The campaign to align staffing levels with mortgage production volume is continuing at Wells Fargo & Co., which has already cut thousands of mortgage jobs.
Mortgage Daily tracked more than 6,000 mortgage-related layoffs that took place during the fourth quarter at the San Francisco-based company.
Those layoffs were on top of 5,300 mortgage jobs that were eliminated in the third quarter at Wells Fargo.
On Wednesday, Wells Fargo Home Mortgage said it was laying off 323 mortgage employees.
“While interest rates for homebuyers and lenders remain very favorable by historical standards, the demand for mortgage financing we experienced in recent years has continued to decrease,” a written statement said. “At the same time, we are seeing substantial improvement in delinquency and foreclosure rates related to the economic recovery, and because many borrowers with financial hardships have taken advantage of loan modification and other programs.”
The staff reduction is national.
The statement said the decision to reduce headcount followed a careful evaluation of market conditions and consumer needs.

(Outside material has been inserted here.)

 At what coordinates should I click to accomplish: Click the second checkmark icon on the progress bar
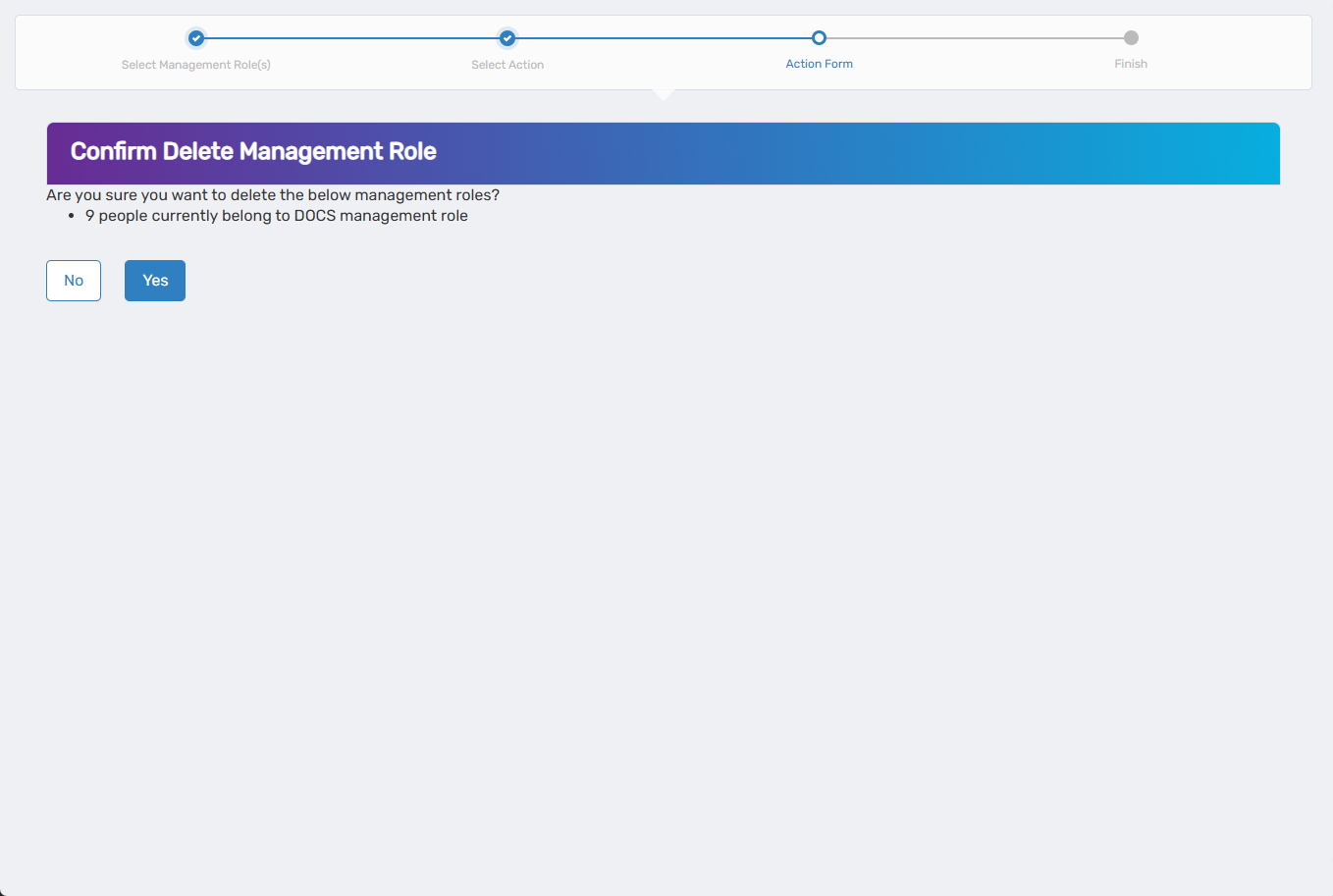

“The decision to reduce our workforce is made with great concern for the team members who are affected,” the statement said. “Wells Fargo is committed to retaining valued team members and, where possible, we will work to identify other opportunities within Wells Fargo.”
Published news reports indicated that California’s Bay Area was the location of 11 of the job cuts, while 27 were in the Dallas suburb of Addison.